[Recorded data]
=== Section Start ===

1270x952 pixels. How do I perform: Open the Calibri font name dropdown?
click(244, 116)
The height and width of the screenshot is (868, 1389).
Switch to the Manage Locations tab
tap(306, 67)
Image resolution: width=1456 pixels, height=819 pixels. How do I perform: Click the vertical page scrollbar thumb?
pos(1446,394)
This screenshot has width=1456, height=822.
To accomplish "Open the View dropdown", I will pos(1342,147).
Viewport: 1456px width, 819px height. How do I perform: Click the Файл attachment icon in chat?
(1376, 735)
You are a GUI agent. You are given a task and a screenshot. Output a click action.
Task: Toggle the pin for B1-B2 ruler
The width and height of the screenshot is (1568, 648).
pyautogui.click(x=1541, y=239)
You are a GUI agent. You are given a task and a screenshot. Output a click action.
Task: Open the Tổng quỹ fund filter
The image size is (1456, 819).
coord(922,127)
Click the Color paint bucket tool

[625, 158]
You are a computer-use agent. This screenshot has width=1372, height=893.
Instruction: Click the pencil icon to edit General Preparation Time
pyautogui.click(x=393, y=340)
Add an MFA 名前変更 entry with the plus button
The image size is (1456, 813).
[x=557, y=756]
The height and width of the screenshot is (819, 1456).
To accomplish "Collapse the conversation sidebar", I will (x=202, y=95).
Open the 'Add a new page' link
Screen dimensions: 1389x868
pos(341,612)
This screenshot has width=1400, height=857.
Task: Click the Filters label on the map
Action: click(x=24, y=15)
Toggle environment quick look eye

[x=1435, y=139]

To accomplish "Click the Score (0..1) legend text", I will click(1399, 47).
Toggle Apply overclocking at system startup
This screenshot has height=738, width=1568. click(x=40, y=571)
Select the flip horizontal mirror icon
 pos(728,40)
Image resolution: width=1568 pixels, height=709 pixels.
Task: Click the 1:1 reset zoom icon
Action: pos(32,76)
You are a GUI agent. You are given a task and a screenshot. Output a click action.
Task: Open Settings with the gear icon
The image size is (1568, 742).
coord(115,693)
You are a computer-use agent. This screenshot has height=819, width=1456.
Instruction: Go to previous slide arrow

=== Section End ===

Assigned task: Reproduce each line of the entries in which the word "computer" is found.

Written solution:
You are a computer-use agent. This screenshot has width=1372, height=893.
You are a computer-use agent. This screenshot has height=819, width=1456.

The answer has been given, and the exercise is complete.